Relative momentum against the S&P 500 has been disappointing, with a lag of -11% since May 2023 and -18% since July. On-Balance Volume has been declining since January, signaling a lack of buying interest. The record-low 14-day Ease-of-Movement reading in late July and early August suggests a lack of buyers, while selling pressures could send prices lower.
Overvaluation Indicators Microsoft’s valuation remains far above historical averages. The forward EV to EBITDA of 20x and sales multiple of 11x are unsustainable compared to past levels. I anticipate a 20%-30% price decline could be necessary to bring the stock back to 10-year valuation averages, assuming a growth rate of 10%-15% in earnings and sales.
Further, the trailing dividend yield of 0.74% and free cash flow yield of 2.35% are low, especially compared to the risk-free 1-year Treasury yield of 4.4%. Why would investors settle for such low returns when risk-free options offer higher yields?
Final Thoughts The AI narrative has been a key driver for Microsoft’s high valuation, but increased competition and rising CAPEX costs could flatten growth. The partnership with OpenAI for AI advancements has been widely discussed, but OpenAI is rumored to be entering the search market, posing a direct challenge to Microsoft’s Edge and Bing, as well as Google’s Chrome and Search services.
While Microsoft has strong potential in cloud and enterprise software, AI advancements come at a high cost.
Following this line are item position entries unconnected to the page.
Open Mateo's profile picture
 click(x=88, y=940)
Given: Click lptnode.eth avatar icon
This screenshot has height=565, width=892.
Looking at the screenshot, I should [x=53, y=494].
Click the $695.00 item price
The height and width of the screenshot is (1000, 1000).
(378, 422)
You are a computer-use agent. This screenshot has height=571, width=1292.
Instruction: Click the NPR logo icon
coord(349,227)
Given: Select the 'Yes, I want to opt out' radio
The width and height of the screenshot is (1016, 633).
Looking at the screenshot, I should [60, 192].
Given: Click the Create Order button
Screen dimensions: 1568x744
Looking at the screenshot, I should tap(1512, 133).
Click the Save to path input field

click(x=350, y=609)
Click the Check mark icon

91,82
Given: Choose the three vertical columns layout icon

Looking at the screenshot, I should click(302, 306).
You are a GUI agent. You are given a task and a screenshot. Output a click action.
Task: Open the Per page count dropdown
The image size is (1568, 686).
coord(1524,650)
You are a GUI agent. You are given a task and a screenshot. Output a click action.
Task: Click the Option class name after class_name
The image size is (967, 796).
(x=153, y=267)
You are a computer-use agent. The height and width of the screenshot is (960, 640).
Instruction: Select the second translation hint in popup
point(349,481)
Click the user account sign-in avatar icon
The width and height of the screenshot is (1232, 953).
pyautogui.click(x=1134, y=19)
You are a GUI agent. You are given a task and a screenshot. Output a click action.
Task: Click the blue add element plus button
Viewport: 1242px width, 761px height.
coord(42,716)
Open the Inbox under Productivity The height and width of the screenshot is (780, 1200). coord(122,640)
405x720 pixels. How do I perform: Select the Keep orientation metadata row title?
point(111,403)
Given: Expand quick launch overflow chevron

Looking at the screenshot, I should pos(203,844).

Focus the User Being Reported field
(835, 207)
I expect Wall Street’s optimistic earnings projections for 2025 and 2026 to prove too high.
Investors’ Perspective To stay ahead, investors need to consider a few key factors: If the economy improves under upcoming political changes, if interest rates remain low, and if AI demand stays strong, Microsoft may maintain its position. However, if these factors shift, the stock could face significant declines.
I recommend placing stop-sell orders below $390 as a cautionary measure for uncertain shareholders. Alternatively, selling covered calls can hedge against downside risks while generating income.
I continue to rate Microsoft as a “Sell” with a 12-month outlook. A target price of $300 is possible by 2025, even without a recession, based on long-term valuation adjustments.